[Opening The input section]

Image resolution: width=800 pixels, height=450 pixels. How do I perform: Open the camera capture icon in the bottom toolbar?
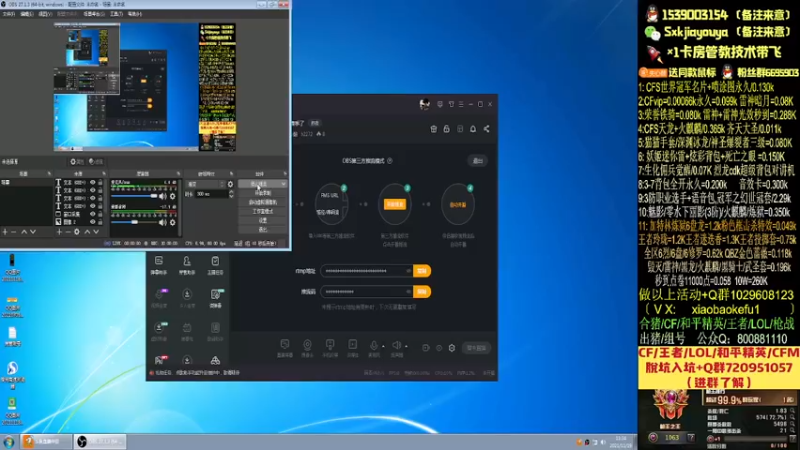tap(307, 345)
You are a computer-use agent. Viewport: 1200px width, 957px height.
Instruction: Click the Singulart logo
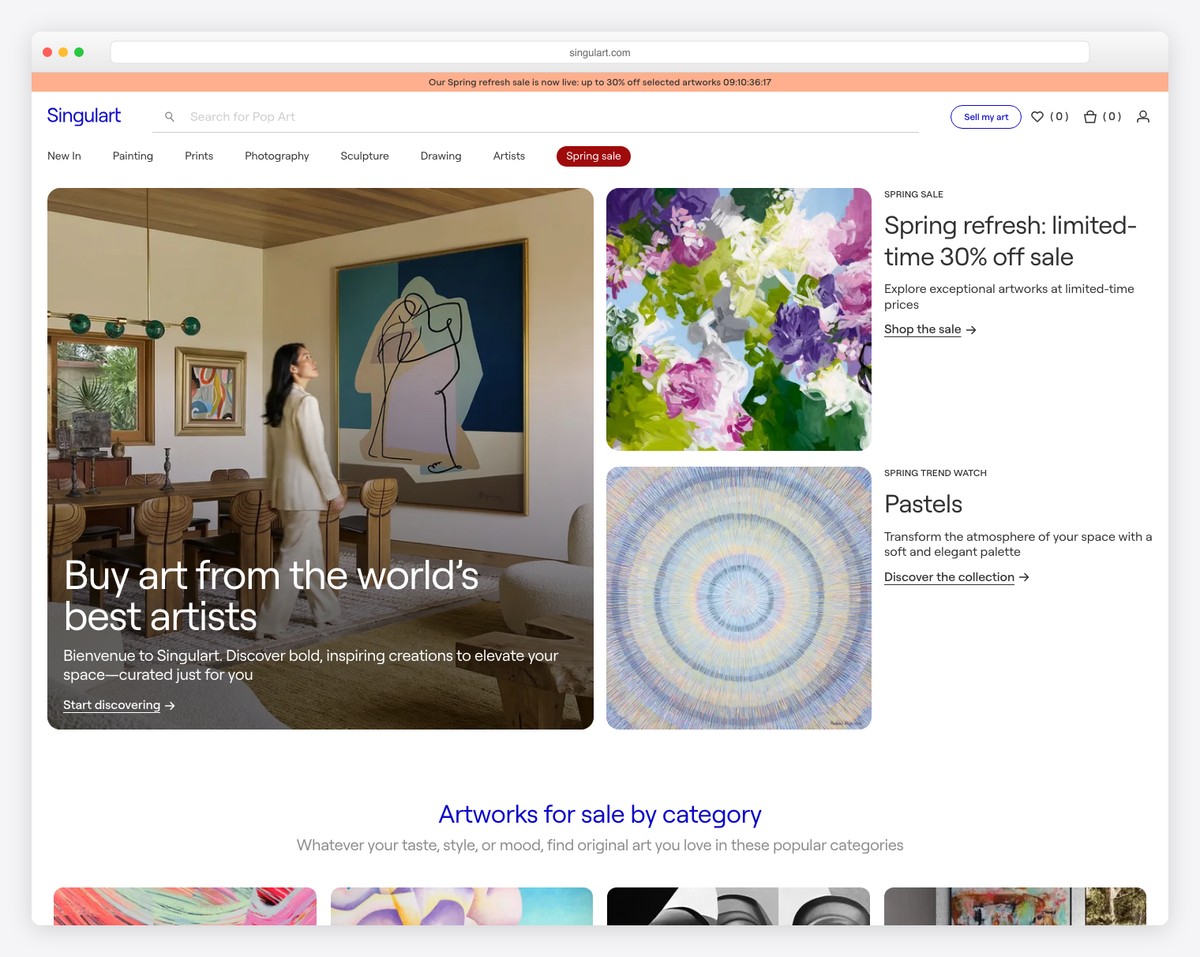click(84, 116)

[Closing The input section]

# Exercise description
Go through the lines above and write each one out verbatim, skipping the pictures.

# Output of the exercise
Image resolution: width=800 pixels, height=450 pixels. How do I perform: Open the camera capture icon in the bottom toolbar?
tap(307, 345)
You are a computer-use agent. Viewport: 1200px width, 957px height.
Instruction: Click the Singulart logo
click(84, 116)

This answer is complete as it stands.